Publication Date: 20260508
Application Date: 20251231

Claims (10)

1. An intelligent power data question-answering method based on efficient fine tuning and tool calling is characterized by comprising the following steps: S1, inquiring natural language questions according to historical high-frequency power business data, and constructing question templates; s2, acquiring data values for filling a problem template and an SQL code template, setting a candidate to randomly select one problem template, randomly selecting the candidate to fill the problem template and the corresponding SQL code template, and generating a fine-tuning corpus of a pre-trained Text-to-SQL model; s3, based on the fine tuning corpus, adopting LoRA algorithm to perform fine tuning on the pre-trained Text-to-SQL model to obtain a fine-tuned Text-to-SQL large model, wherein the fine-tuned Text-to-SQL large model is packaged as an SQL tool; S4, constructing a tool calling mechanism, wherein the tool calling mechanism comprises an SQL generating tool and an RAG compensating tool for packaging the Text-to-SQL big model after fine tuning; S5, acquiring a natural language problem of user query and inputting a general large language model, wherein the general large language model carries out intention recognition and parameter analysis on the user query and judges whether to call a tool or not; S6, the general large language model calls an SQL generating tool of the Text-to-SQL large model after encapsulation fine tuning based on an intermediate result returned by the tool, generates a target SQL sentence and executes the target SQL sentence to output a structured query result, generates an answer corresponding to a user query natural language question based on the structured query result if the structured query result is judged to be effective, calls an RAG compensating tool to carry out knowledge supplement if the structured query result is judged to be abnormal, and obtains a search result, and outputs the answer corresponding to the user query natural language question according to the search result.
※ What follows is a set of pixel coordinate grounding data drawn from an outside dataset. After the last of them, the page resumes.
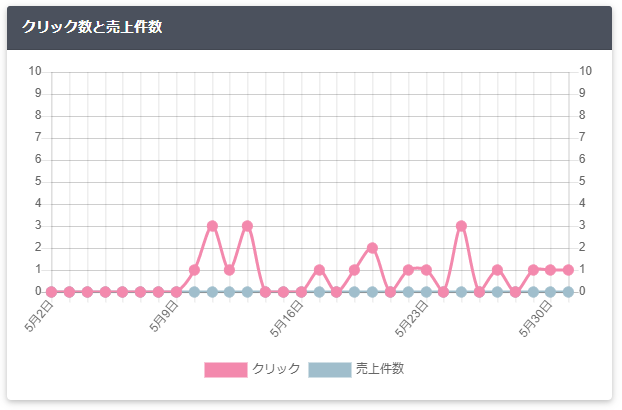Image resolution: width=622 pixels, height=410 pixels.
Task: Click the 5月23日 axis date label
Action: (412, 318)
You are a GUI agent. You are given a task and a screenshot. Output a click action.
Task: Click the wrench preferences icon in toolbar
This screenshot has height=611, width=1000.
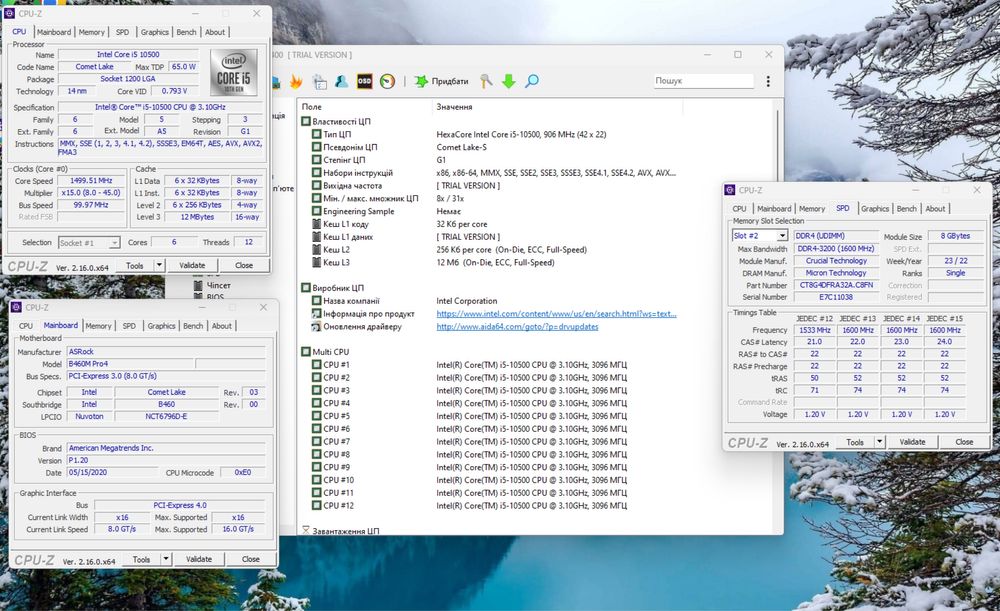486,81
2. The intelligent power data question-answering method based on efficient fine-tuning and tool calling of claim 1, wherein the tool calling mechanism further comprises a time resolution and standardization tool, an industry and locale mapping tool, an SQL execution and security audit tool and a drawing tool.
3. The intelligent power data question-answering method based on efficient fine tuning and tool calling according to claim 2, wherein the time resolution and standardization tool is used for mapping user semantic time stability into executable time conditions and eliminating instability; the industry and region mapping tool is used for maintaining a standard coding system and an alias library of the industry and the region so as to map the natural language name into a unique code; The SQL generating tool of the Text-to-SQL big model after fine tuning is packaged and used for outputting a structured query result corresponding to a natural language problem of a user; the SQL execution and security audit tool is used for performing compliance checking and read-only execution mechanisms on SQL and comprises checking a table, a field or a function white list, intercepting a dangerous statement, forcibly limiting return scale and controlling overtime; The drawing tool is used for making an automatic mapping rule from a result to a graph type, unifying graph metadata and a display caliber, supporting common visual requirements of time sequence and classification summarization, and outputting structural description required by graph configuration and display so as to ensure that the graph style is consistent with the caliber under different scenes; The RAG compensation tool is used for retrieving and supplementing information most relevant to the natural language query problem of the user through the knowledge base.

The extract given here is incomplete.